One of the University of Arizona's top priorities lies in a request for $3 million - $1.5 million in each of the next two years - to hire up to 144 new graduate teaching assistants and attempt to bring the average workload back down to the prescribed 20-hour-a-week level.
"Not only is this crucial, but it is the most important issue we have at the main campus," said UA lobbyist Greg Fahey.
The Senate Education Committee approved Senate Bill 1415 by a 5-3 vote Thursday. Sen. Tim Bee, R-Tucson, sponsored the measure, which now faces a hearing in the Appropriations Committee.
"This deals with a serious problem we have," Fahey told the panel. "Teaching loads have gotten out of whack."
Gary Pivo, dean of the Graduate College, said the graduate teaching assistants are "an essential member of the teaching team."
"They extend the capacity or reach of professors," he added.
The growing workload problems have TAs working an average of 20 percent more than their counterparts at UA's peer institutions.

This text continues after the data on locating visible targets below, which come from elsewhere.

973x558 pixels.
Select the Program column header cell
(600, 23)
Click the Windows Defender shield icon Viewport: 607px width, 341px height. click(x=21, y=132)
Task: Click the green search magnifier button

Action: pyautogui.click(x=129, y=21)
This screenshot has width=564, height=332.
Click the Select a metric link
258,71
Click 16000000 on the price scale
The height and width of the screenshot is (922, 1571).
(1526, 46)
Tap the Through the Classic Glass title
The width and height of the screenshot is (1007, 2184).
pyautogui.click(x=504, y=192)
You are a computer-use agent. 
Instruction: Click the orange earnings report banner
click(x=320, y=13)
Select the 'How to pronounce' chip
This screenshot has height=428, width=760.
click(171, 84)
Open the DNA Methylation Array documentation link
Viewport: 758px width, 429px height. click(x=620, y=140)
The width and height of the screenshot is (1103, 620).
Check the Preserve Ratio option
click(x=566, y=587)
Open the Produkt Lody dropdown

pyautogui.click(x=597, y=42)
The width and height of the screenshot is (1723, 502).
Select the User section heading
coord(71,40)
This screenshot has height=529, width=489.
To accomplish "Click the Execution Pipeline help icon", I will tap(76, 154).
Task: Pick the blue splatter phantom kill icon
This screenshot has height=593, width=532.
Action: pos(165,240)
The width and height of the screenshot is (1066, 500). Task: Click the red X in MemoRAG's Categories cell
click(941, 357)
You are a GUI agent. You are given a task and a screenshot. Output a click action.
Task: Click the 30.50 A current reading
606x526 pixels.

It is not unusual to find TAs working 50 percent more hours than they are paid for, Pivo said.
"If we increase the number of GTAs, we improve undergraduate programs," he added. "We'll have fewer undergraduates washing out of the more difficult programs."
An amendment proposed by Sen. Joe Eddie Lopez, D-Phoenix, would have given the funds to the Arizona Board of Regents instead of the UA.
"This is an issue that has plagued all of the universities," he said.
The Lopez amendment would have given the regents discretion to distribute the money between the three state universities.
Sen. Mary Hartley, D-Phoenix, supported the Lopez amendment.
"We've had an awful lot of money go down to Pima County and higher education," she said. "I think it should be handled by the Board of Regents to distribute equally."
UA's officials argued against the amendment, which was defeated.
"Clearly we know we have a very serious workload problem at the University of Arizona," Pivo argued, adding that Arizona State University and Northern Arizona University do not consider TA workload a top priority.
Jason Auxier, a UA optical sciences graduate student and president of the Graduate and Professional Student Council, told the committee the request for the funding came out of a coalition of students, faculty and administrators.
"It's beneficial for graduate students to get the teaching experience," he said. "Graduate TAs need to do grading so faculty have more time with students."
The two areas with the greatest TA need are freshman English composition and general chemistry, which have 7,000 and 5,000 undergraduate students, respectively.
Sen. Ken Bennett, R-Prescott, voted against the bill because he said he is concerned by the amount of teaching that is done by professors compared to the amount that is being shifted to TAs.